There is no porn industry anymore. Not in the way those of us, who actually shot on location, edited by hand, bribed officials, rewired theaters, and smuggled videos into firewalled nations, would recognize. What we’ve got now is a digital meat grinder run by people who couldn’t spot a key light if it smacked them in the face.
The creators? Disappearing.
The distributors? Gone.
All that remains is Big Tech. And you need to get it straight – They aren’t in the porn business.
They’ve never stepped foot on a porn set. They’ve never fought off a rainstorm with plastic tarps and gaffer’s tape at 3 AM. Hell, most of them couldn’t name a single person who’s ever worked in a porn video. But they’re the ones deciding who sees what, what gets monetized, and whether or not a career lives or dies.
From Celluloid to Silicon
It used to be that a distributor took a risk. They’d pick up your video, maybe advance you a bit of cash, and roll the dice with you. They had skin in the game. If your video tanked, they felt it too. But if it worked – oh baby, you both won.
Now?
You upload your blood, sweat, and overdraft account onto a faceless server. If you’re lucky, you’ll get a couple thousand views. Maybe a few pennies trickle in. If you’re really lucky, they won’t demonetize you because someone in the background wore a T-shirt with the wrong flag on it.
They say it’s about “community guidelines.” But those are written by people who think “Final Cut” is a salad bar.
The new gatekeepers? They aren’t pornographers. They’re platform managers – algorithms in suits, trained to flinch at controversy, avoid risk, and sacrifice the artist the moment something smells like trouble. They hide behind TOS documents and “automated moderation systems” while they rake in billions off the backs of real creators. And I mean actual creators… people who know what it takes to make a frame look good when you’ve got ten bucks and a broken dolly.
Cowards in Control
These platforms, and the silicon wimps behind them, are cowards by their own design.
The second a video kicks up a Twitter storm, they’ll pull it. No questions. No defense. The creator is always the one dangling off the edge. The so-called champions of “expression” and “creativity” have zero backbone. They talk like revolutionaries, when it’s profitable, then snitch to regulators and cancel their own creators when the winds change.
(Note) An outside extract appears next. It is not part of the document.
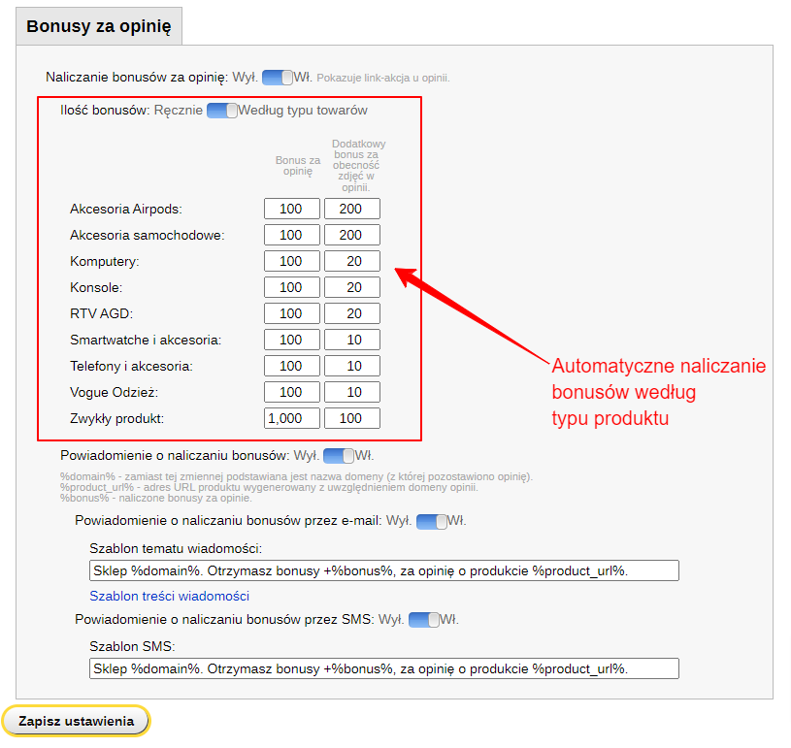The width and height of the screenshot is (791, 748).
Task: Toggle Powiadomienie o naliczaniu bonusów switch
Action: [x=339, y=455]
They don’t fight for free speech. They perform just enough resistance to get online praise written by other coastal cowards and bootlickers. But when push comes to shove? They roll over. Always. Whether it’s to government censors, activist groups, or MasterCard’s content policies, they comply instantly then act surprised when creators lose everything overnight.
The “freedom of speech lawyers” fighting for our rights are a bad joke. These legal lapdogs pitch themselves as defenders of online freedom, but all they really defend is the cash flow. They send a few emails, show up in a courtroom for a photo op, then vanish until the next donor campaign. They’re not fighting for creators. They’re billing them.
The Business Model of Destruction
Here’s what people need to understand: Big Tech only wins when every other industry loses.
That’s not a conspiracy theory… That’s the business model. These platforms didn’t join the porn industry. They ate it. Hollowed it out, took its bones, and built a revenue engine on top of them.
A video that cost $10,000 to make, back in the day, you’d hustle that in front of distributors, maybe also land a deal with Playboy or Hustler. You might not get rich, but you had a shot. Now? That same $10,000 film gets uploaded and earns $5,000 if you’re lucky.
And you think that $5,000 came out of thin air?
No. It’s split across five thousand views, algorithmically fed to people who didn’t know they were looking for your film. The platform makes out like a bandit. They paid nothing. They risked nothing. They put in zero effort. But they got all the nickels. Every last one.
All while the creator? Broke. Again.
The Era of Cheap and Disposable
When you gut the revenue stream, you gut the content. That’s what we’re seeing now. Either the real creators quit or they start churning out cheap, disposable crap to survive. Videos with zero production value. Performers who eat and breath tattoo ink. AI-slop upsampled edits of old footage from the early 2000s. Pseudo pornos shot on a phone with no depth, just clips slapped together by a webcam model’s boyfriend who thinks “editing” means trimming the last second off a screen recording.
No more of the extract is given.